*Work to be completed*.
What is needed is an exact copy of all the data.

-- Data for the task follows --

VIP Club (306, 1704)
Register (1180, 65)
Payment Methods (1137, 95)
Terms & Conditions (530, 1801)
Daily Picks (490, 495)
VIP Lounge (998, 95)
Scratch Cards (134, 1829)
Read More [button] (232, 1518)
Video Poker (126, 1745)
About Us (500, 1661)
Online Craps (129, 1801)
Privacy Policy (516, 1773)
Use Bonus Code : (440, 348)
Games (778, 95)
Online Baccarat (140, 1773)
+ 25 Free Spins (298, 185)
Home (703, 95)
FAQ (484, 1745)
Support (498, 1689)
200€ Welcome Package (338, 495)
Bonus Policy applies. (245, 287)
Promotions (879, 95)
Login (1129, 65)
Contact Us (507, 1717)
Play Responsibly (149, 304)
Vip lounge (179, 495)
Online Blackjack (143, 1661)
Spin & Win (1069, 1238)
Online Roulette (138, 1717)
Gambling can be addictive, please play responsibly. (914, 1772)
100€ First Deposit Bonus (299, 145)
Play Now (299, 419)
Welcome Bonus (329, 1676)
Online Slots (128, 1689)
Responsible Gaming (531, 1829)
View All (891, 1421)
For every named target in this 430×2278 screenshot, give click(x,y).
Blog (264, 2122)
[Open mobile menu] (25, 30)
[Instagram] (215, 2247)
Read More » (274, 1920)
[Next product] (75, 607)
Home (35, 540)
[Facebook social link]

-- Data for the task concluded --

*Final answer*.
VIP Club (306, 1704)
Register (1180, 65)
Payment Methods (1137, 95)
Terms & Conditions (530, 1801)
Daily Picks (490, 495)
VIP Lounge (998, 95)
Scratch Cards (134, 1829)
Read More [button] (232, 1518)
Video Poker (126, 1745)
About Us (500, 1661)
Online Craps (129, 1801)
Privacy Policy (516, 1773)
Use Bonus Code : (440, 348)
Games (778, 95)
Online Baccarat (140, 1773)
+ 25 Free Spins (298, 185)
Home (703, 95)
FAQ (484, 1745)
Support (498, 1689)
200€ Welcome Package (338, 495)
Bonus Policy applies. (245, 287)
Promotions (879, 95)
Login (1129, 65)
Contact Us (507, 1717)
Play Responsibly (149, 304)
Vip lounge (179, 495)
Online Blackjack (143, 1661)
Spin & Win (1069, 1238)
Online Roulette (138, 1717)
Gambling can be addictive, please play responsibly. (914, 1772)
100€ First Deposit Bonus (299, 145)
Play Now (299, 419)
Welcome Bonus (329, 1676)
Online Slots (128, 1689)
Responsible Gaming (531, 1829)
View All (891, 1421)
For every named target in this 430×2278 screenshot, give click(x,y).
Blog (264, 2122)
[Open mobile menu] (25, 30)
[Instagram] (215, 2247)
Read More » (274, 1920)
[Next product] (75, 607)
Home (35, 540)
[Facebook social link]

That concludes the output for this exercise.